Ce qui stimulerait la fréquentation à long terme. Le cofondateur a d’ailleurs assuré que l’entreprise travaillait « très dur » pour ne pas répercuter les pressions inflationnistes sur ses clients. En proposant des prix inférieurs de plus de la moitié à ceux des concurrents ou en procédant à une augmentation de prix inférieure à la moitié de l'IPC. Mais l’équipe dirigeante de Cava rappelle volontiers ne pas considérer la valeur uniquement sous l'angle du prix.



« Pas de nourriture qui passe du congélateur à la friteuse »


« Nous voyons notre proposition de valeur comme une combinaison de facteurs », a précisé Brett Schulman, tout en se défendant de vouloir obtenir des prix plancher sur le marché. « C'est la qualité des ingrédients que nous servons. C'est la pertinence de notre cuisine méditerranéenne, la commodité avec laquelle nos clients peuvent y accéder, et l'expérience que nous offrons lorsqu'ils nous rendent visite et partagent un repas avec nous. C'est vraiment un excellent rapport qualité-prix ».


Le cofondateur affirme que les clients ne viennent pas chez Cava pour des prix bradés mais parce que les restaurants servent des plats frais. « Nous ne servons pas de la nourriture qui passe du congélateur à la friteuse. Nous servons une cuisine méditerranéenne fraîche, et nous devons la proposer au prix le plus raisonnable possible tout en assurant une formidable hospitalité », a ajouté Brett Schulman.


Même si les consommateurs se montrent plus exigeants quant à la manière de dépenser leur argent, les chiffres montrent qu'ils choisissent de le dépenser chez Cava.

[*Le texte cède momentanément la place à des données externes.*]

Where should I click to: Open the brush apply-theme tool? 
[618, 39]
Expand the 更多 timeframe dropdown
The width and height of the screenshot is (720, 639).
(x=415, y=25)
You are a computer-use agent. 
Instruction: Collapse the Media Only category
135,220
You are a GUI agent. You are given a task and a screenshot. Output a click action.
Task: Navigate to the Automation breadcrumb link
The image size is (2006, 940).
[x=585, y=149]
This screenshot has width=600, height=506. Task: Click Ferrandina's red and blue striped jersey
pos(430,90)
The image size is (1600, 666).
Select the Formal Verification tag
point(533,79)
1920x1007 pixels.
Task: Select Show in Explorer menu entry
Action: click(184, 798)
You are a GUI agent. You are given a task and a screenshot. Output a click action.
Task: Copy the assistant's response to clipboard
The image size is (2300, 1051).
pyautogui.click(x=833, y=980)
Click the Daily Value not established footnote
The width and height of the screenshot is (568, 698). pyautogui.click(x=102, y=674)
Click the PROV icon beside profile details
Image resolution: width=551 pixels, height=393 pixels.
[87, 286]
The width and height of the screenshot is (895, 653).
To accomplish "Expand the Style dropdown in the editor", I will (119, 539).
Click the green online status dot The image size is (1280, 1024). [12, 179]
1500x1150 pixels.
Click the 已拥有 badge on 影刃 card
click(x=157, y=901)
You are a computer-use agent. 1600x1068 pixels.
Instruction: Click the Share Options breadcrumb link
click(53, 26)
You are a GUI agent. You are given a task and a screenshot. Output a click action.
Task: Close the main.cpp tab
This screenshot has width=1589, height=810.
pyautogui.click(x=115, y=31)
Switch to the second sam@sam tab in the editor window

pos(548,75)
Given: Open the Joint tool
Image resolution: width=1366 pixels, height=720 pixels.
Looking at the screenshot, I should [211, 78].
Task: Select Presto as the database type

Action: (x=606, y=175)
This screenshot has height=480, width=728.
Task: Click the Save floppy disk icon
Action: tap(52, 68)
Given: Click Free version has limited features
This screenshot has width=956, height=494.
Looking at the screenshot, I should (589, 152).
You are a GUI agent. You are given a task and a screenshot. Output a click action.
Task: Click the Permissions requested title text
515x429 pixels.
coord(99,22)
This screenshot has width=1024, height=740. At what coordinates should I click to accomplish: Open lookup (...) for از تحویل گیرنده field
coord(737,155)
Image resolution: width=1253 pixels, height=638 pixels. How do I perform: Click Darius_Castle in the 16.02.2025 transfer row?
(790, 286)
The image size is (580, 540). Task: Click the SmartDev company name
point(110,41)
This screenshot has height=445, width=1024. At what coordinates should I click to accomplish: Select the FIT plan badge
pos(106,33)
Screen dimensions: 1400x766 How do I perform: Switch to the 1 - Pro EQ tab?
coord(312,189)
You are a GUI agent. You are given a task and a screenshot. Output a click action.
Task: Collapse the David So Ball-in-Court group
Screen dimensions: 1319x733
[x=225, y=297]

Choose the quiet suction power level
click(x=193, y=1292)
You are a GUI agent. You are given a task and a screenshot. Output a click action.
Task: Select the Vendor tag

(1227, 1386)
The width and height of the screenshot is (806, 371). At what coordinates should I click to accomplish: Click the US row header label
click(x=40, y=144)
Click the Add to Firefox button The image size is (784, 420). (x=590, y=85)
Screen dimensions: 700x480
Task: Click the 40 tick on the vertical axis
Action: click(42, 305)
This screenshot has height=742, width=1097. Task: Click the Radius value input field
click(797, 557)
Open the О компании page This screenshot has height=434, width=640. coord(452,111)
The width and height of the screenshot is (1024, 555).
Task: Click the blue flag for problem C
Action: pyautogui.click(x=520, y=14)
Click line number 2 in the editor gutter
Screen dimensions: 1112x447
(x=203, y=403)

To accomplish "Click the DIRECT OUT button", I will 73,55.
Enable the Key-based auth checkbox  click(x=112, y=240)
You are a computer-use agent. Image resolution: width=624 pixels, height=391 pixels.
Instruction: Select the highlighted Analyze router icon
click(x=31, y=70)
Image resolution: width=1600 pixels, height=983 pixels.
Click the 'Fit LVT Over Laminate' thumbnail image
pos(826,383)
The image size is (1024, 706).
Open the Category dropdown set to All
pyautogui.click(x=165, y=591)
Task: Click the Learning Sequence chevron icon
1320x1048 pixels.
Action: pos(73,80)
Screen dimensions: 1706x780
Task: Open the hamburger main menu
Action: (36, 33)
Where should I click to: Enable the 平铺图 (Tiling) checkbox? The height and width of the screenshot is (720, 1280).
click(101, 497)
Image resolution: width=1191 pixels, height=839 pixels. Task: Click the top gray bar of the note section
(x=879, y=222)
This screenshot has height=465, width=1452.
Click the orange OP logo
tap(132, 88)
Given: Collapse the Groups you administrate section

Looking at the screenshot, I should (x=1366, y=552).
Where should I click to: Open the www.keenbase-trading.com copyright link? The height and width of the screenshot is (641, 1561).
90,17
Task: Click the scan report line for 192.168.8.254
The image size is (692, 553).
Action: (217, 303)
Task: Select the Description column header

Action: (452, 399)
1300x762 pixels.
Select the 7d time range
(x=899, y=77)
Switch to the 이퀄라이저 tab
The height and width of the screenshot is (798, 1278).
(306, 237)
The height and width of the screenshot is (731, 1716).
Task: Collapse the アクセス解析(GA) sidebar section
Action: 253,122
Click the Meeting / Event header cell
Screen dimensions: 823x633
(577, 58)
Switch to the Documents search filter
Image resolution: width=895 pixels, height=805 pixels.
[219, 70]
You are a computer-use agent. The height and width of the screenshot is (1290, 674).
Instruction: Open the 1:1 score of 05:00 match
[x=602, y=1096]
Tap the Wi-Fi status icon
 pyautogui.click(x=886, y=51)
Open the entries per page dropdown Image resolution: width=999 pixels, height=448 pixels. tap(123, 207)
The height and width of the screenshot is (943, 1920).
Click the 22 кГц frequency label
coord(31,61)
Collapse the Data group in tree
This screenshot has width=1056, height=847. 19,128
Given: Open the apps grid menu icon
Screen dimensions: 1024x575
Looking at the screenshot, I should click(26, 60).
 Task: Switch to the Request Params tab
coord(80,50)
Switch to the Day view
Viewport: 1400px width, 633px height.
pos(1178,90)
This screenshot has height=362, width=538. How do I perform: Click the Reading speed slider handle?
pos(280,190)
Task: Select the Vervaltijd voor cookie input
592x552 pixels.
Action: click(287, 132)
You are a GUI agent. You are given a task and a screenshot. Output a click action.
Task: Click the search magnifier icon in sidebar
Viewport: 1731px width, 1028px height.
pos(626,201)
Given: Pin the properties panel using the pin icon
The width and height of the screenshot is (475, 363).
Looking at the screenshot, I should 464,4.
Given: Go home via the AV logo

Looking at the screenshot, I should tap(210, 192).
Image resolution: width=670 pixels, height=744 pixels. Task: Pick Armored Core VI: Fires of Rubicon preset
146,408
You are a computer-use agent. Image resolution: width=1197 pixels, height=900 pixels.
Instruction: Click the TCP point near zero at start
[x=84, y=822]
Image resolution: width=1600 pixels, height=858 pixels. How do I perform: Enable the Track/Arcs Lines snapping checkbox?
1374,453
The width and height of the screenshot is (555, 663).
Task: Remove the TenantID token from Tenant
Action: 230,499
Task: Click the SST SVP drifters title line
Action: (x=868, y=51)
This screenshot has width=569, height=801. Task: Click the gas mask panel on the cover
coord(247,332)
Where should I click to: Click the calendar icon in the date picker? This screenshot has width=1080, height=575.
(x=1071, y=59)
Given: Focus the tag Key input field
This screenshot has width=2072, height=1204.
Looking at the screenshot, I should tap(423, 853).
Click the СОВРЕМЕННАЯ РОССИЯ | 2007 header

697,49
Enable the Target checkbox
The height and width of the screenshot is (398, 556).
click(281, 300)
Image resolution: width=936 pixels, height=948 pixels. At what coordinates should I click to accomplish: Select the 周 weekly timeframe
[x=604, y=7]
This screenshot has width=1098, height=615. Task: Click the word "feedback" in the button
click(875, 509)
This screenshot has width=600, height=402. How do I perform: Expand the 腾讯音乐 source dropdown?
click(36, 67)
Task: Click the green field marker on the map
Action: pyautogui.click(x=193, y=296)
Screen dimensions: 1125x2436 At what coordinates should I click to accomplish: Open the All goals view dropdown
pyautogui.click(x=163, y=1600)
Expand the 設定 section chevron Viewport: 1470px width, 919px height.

Et il ne semble pas qu'un seul facteur ait été le moteur de la performance globale des ventes à magasins comparables. « Lorsque nous examinons les ventes à magasins comparables au premier trimestre, nous pensons qu'il s'agit d'une combinaison de notre incroyable offre culinaire printanière », a ajouté Tricia Tolivar, la directrice financière (CFO) de Cava. « Une cuisine où le goût et la santé se conjuguent pour les clients de tout le pays, à un moment où elle répond aux besoins du consommateur moderne et à ses désirs en matière d'expérience ».



« Une offre unique et différenciée »


La stratégie à long terme passe inévitablement par l’ingénierie du menu, grâce à une innovation constante et méthodique estime-t-on chez Cava, en vue de susciter l'enthousiasme des clients, sans pour autant générer de complexité opérationnelle. C’est là tout l’équilibre que la chaîne fast-casual essaie de trouver, en restant attentifs à la quantité de nouveautés et aux défis logistiques qu'elles imposent à ses exploitants, tout en stimulant ses clients.


« C’est l'essence même de notre marque. Il ne s'agit pas seulement de notre cuisine méditerranéenne que nous faisons goûter, mais de notre hospitalité méditerranéenne chaleureuse », a insisté le CEO de Cava, Brett Schulman. Au point que l’entreprise de Washington n’a constaté aucun changement dans le comportement très homogène de ses consommateurs.


Fait notable, qui peut sembler un peu contre-intuitif par rapport à ce que l'on observe chez d’autres concurrents du secteur, chez Cava, c'est la tranche inférieure de l'échelle des revenus qui a enregistré les performances les plus solides.


En outre, guerre en Iran ou non, le management des restaurants méditerranéens n’a constaté aucune détérioration du taux de pénétration ou d'attachement à ses produits premium. Raison de plus pour ne pas augmenter les prix.


« Nous sommes conscients des pressions que tout le monde subit. Vous savez, lorsque l'on pense au choix de notre enseigne par rapport à nos concurrents, nous réalisons des études internes sur la santé de la marque. Nous menons des enquêtes semestrielles sur la santé de la marque. Nous venons tout juste de réaliser une nouvelle session de cette enquête, et nous obtenons d'excellents résultats sur la notion de valeur », a confié Brett Schulman.


À ce propos, Cava sonde même le public sur la possibilité de recréer chez soi sa cuisine signature. Et les restaurants se distinguent sur ce point. « Nous représentons pour eux une opportunité unique et différenciée, en étant fondamentalement leur cuisinier externalisé », a ponctué le cofondateur.